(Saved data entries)
········

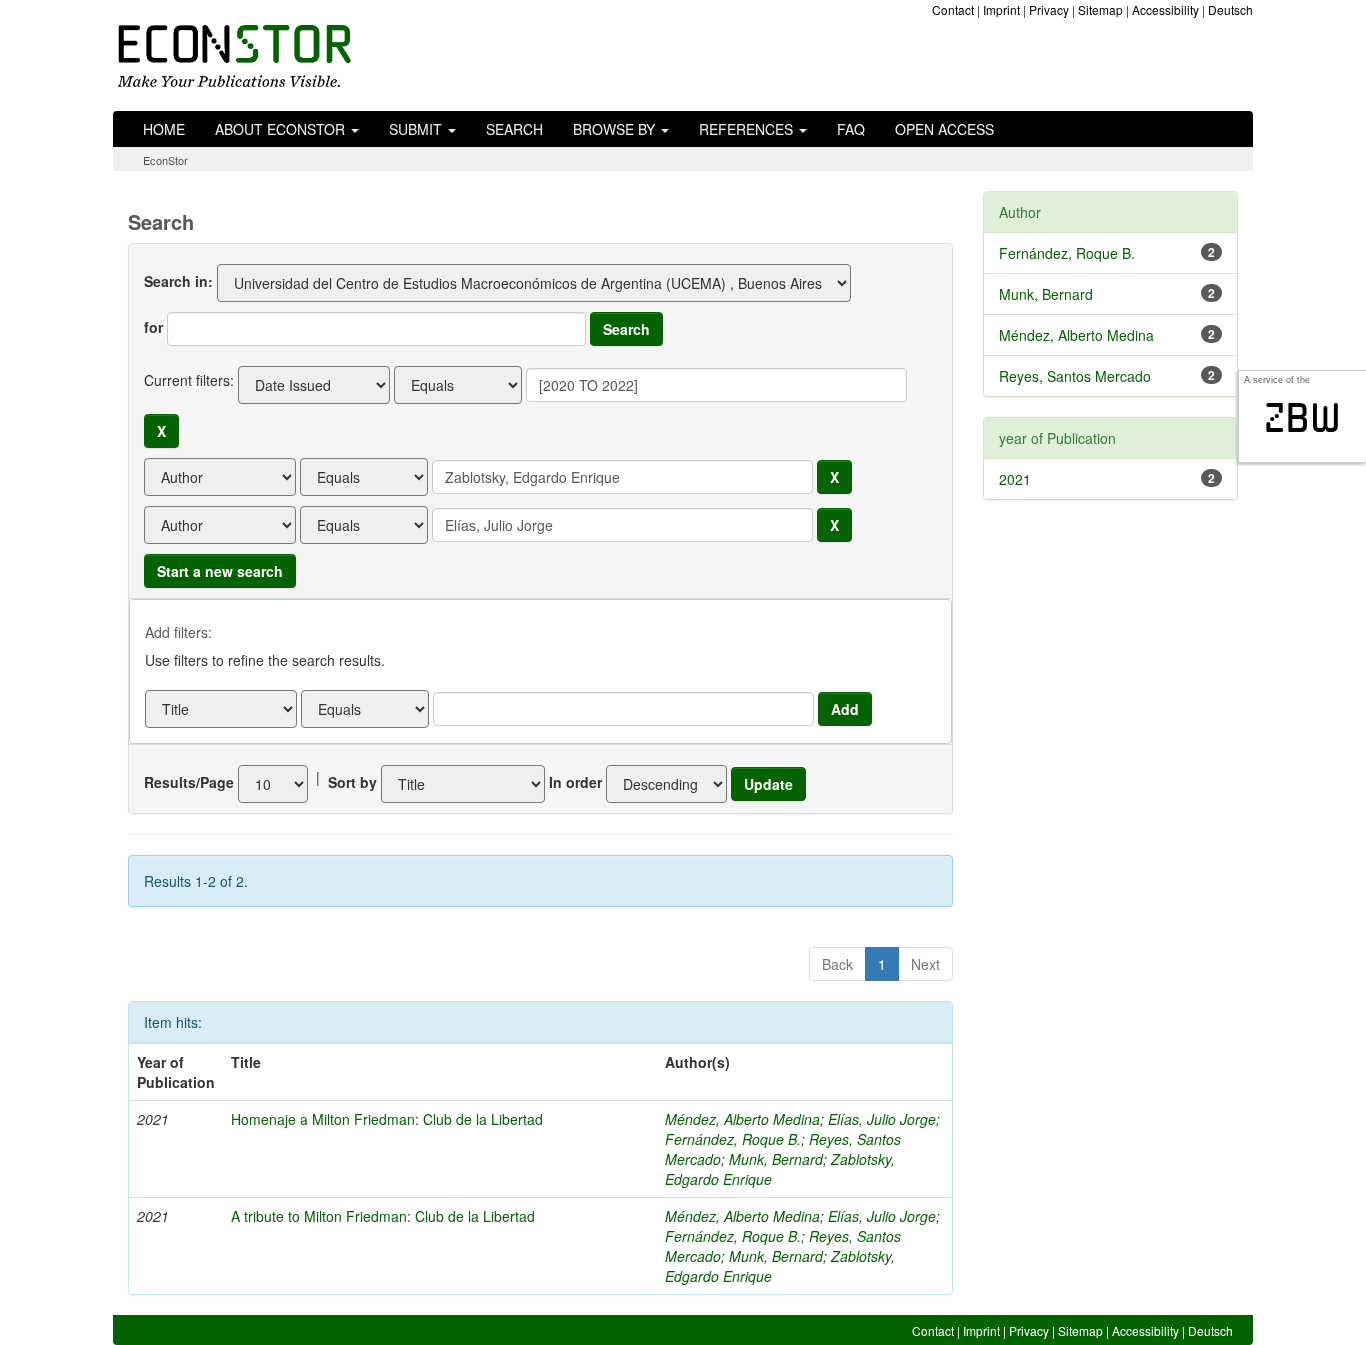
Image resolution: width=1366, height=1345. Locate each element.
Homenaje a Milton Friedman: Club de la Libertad (387, 1119)
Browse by (616, 129)
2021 (1015, 479)
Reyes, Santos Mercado (1075, 376)
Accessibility (1165, 9)
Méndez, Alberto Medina (742, 1119)
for (153, 327)
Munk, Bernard (776, 1159)
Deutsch (1230, 9)
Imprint (1001, 9)
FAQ (851, 129)
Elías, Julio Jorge (882, 1119)
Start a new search (220, 571)
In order (575, 782)
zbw (1302, 418)
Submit (417, 129)
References (748, 129)
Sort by (352, 782)
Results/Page (189, 782)
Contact (953, 9)
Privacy (1049, 9)
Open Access (944, 129)
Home (164, 129)
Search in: (178, 281)
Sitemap (1100, 9)
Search (514, 129)
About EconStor (282, 129)
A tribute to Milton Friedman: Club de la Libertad (383, 1216)
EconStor (165, 160)
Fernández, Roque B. (733, 1139)
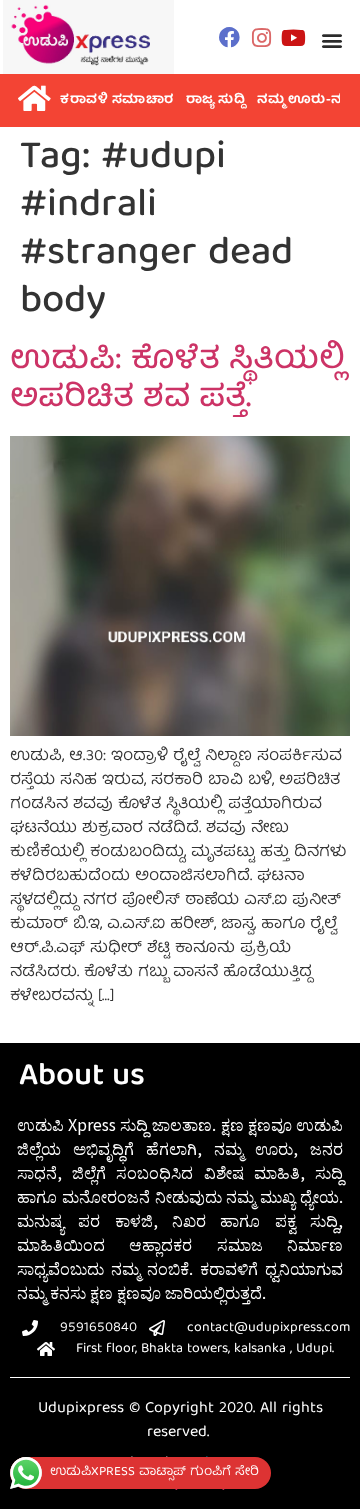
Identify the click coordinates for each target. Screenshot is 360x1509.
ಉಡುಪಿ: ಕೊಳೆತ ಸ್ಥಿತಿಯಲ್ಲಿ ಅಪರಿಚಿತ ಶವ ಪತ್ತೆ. (177, 381)
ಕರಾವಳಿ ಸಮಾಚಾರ (117, 100)
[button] (332, 39)
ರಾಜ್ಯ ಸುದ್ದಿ (216, 100)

········

Activity: Give back, unchanged, every line from the one with "ಉಡುಪಿ: ಕೊಳೆತ ಸ್ಥಿತಿಯಲ್ಲಿ" to the end of the entries above.

Answer box:
ಉಡುಪಿ: ಕೊಳೆತ ಸ್ಥಿತಿಯಲ್ಲಿ ಅಪರಿಚಿತ ಶವ ಪತ್ತೆ. (177, 381)
ಕರಾವಳಿ ಸಮಾಚಾರ (117, 100)
[button] (332, 39)
ರಾಜ್ಯ ಸುದ್ದಿ (216, 100)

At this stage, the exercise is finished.